-- Screen grounding examples --

────────────────────────────────────────

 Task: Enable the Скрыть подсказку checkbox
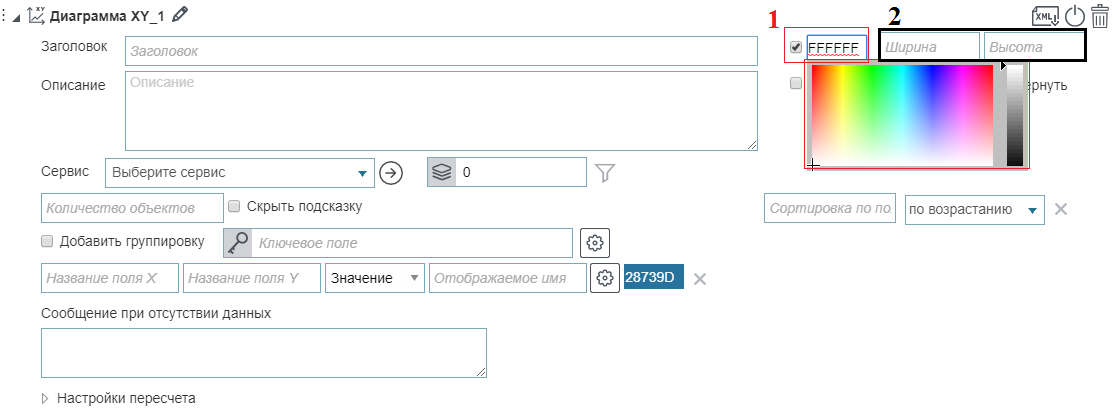click(x=234, y=206)
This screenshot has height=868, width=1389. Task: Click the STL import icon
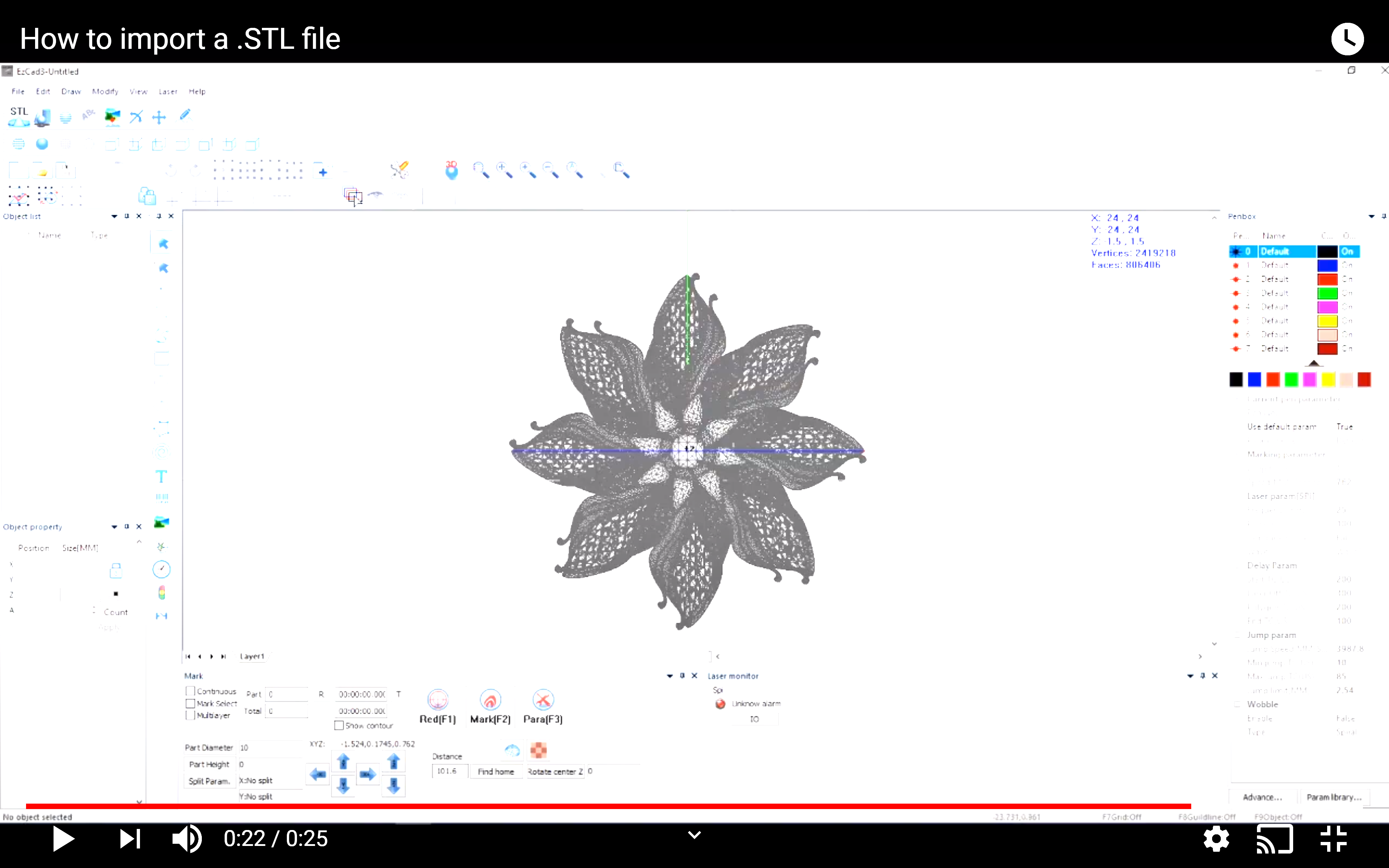coord(19,115)
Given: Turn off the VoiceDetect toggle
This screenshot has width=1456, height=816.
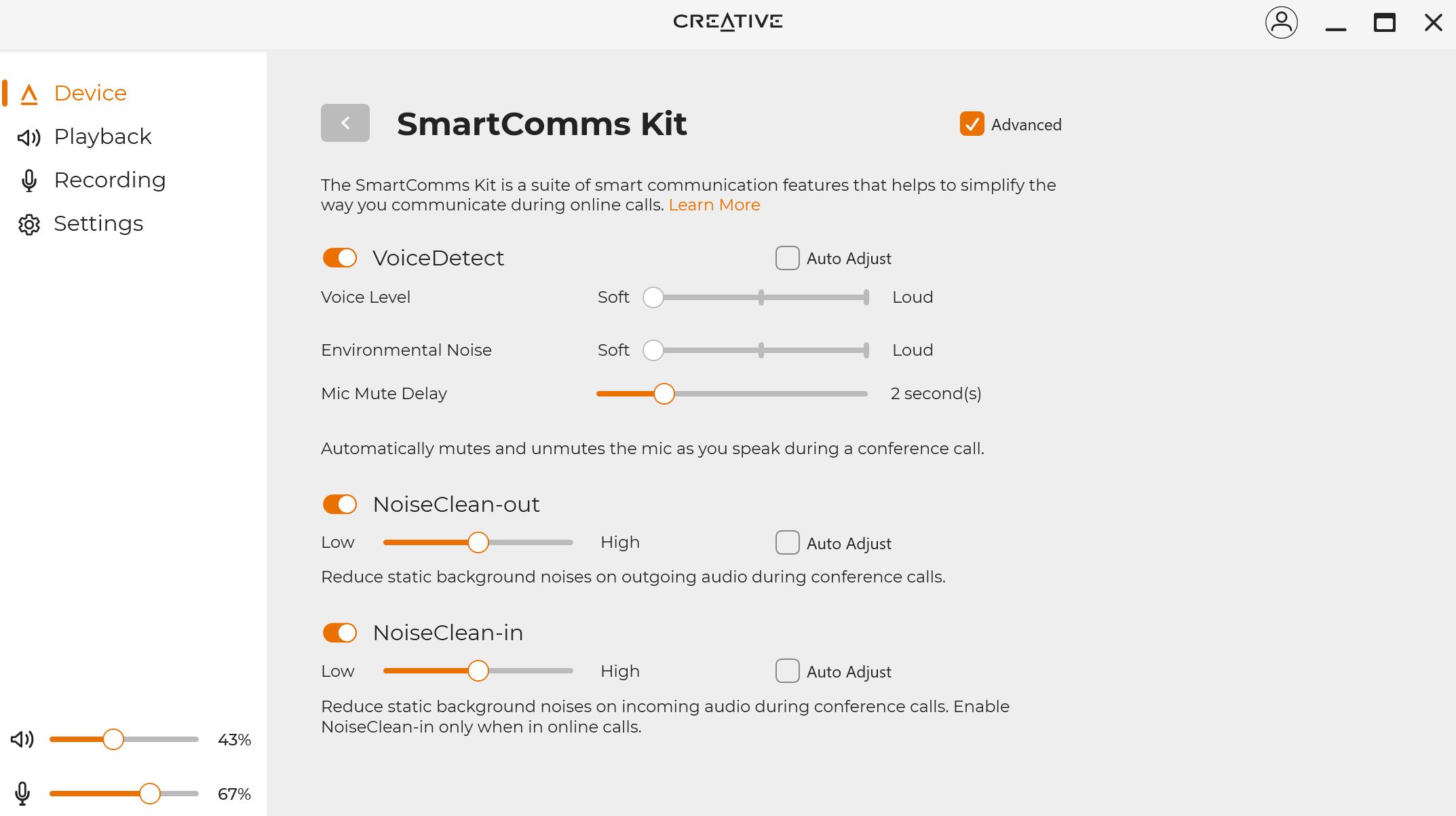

────────────────────────────────────────

-- Task goal --
Reproduce every one of the records above word for word, leaving out the pictures.

-- Task response --
 Task: Enable the Скрыть подсказку checkbox
click(x=234, y=206)
This screenshot has height=868, width=1389. Task: Click the STL import icon
coord(19,115)
Given: Turn off the VoiceDetect toggle
This screenshot has width=1456, height=816.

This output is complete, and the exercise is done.